_Stated problem_. Rescale the records starting at the line that contains "Open the Origin" and ending at the line that contains "Where should I": write those lines out again in full, requests included, but multiply each coordinate in the answers by 1.15 and round it to a whole number, with halves rounding up.

╭─ Data excerpts

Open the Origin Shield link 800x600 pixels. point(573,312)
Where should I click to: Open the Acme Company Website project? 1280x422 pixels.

╰─
╭─ Data excerpts

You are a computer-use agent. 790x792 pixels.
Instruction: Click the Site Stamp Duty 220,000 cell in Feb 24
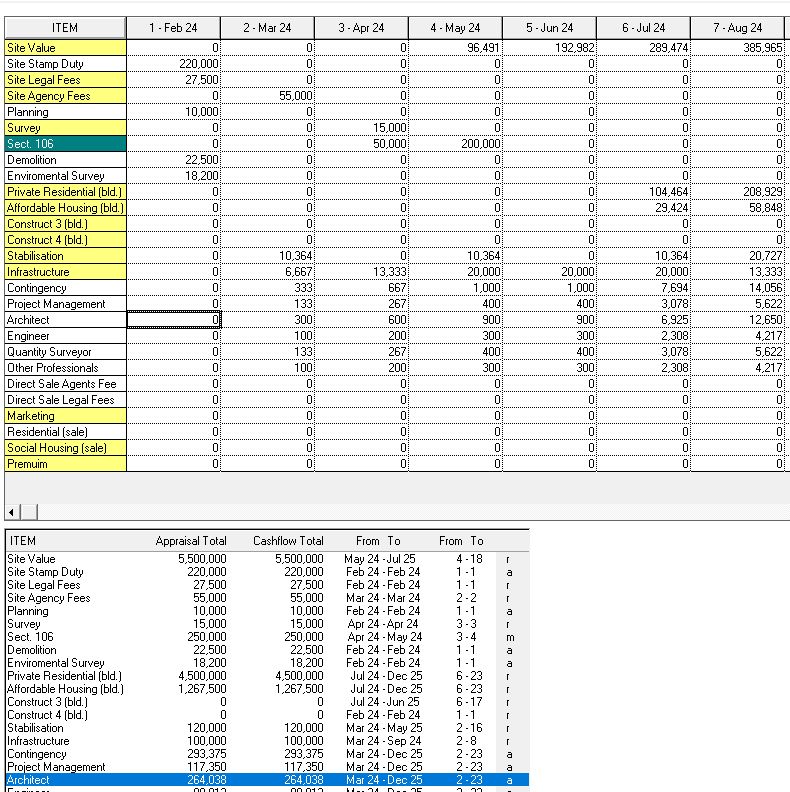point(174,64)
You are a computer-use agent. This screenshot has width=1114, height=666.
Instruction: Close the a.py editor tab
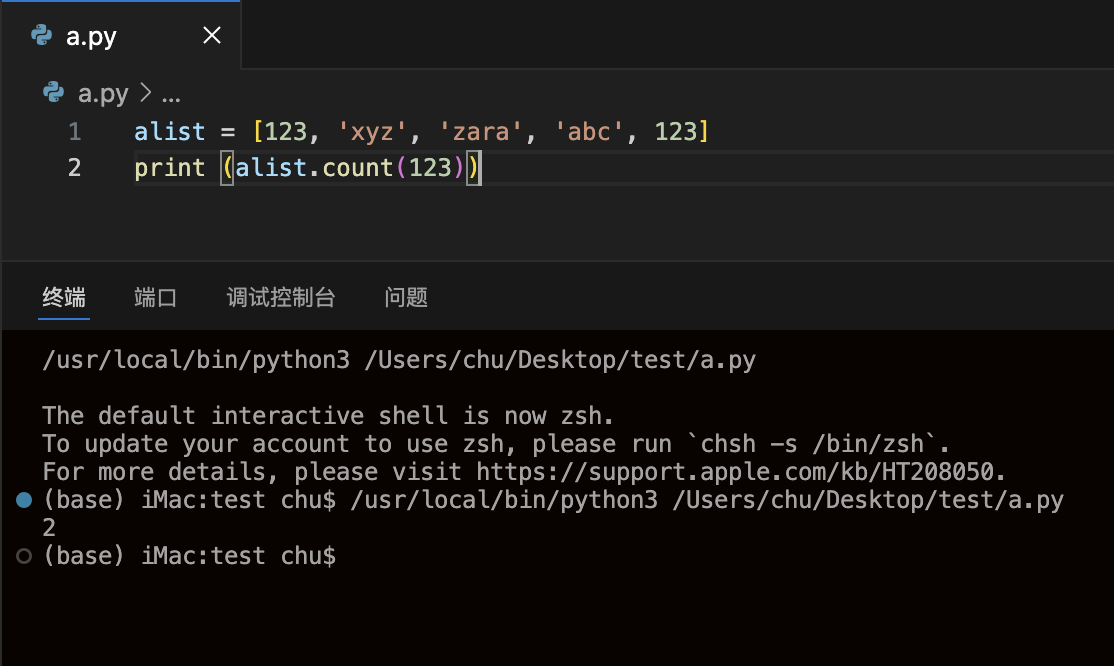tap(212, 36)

╰─
╭─ Data excerpts

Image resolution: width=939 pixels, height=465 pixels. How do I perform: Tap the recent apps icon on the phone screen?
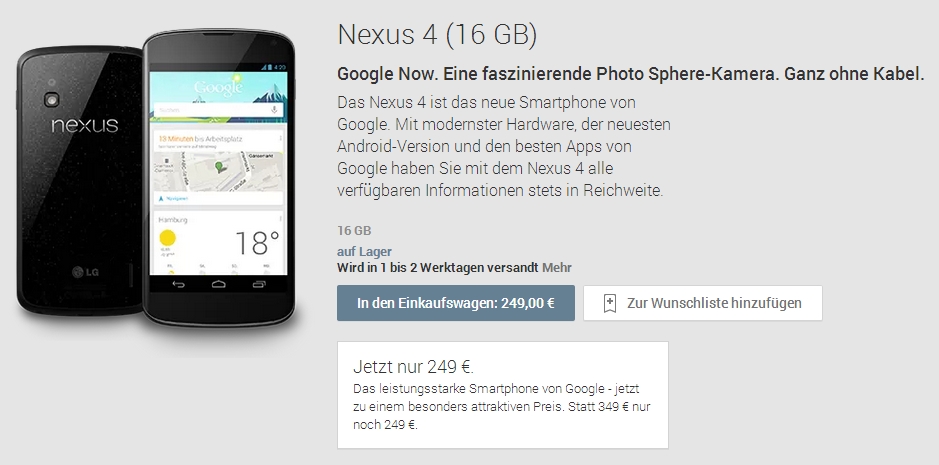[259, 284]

╰─

_Result below_.
Open the Origin Shield link 800x600 pixels. point(659,359)
Where should I click to: Open the Acme Company Website project? 1280x422 pixels.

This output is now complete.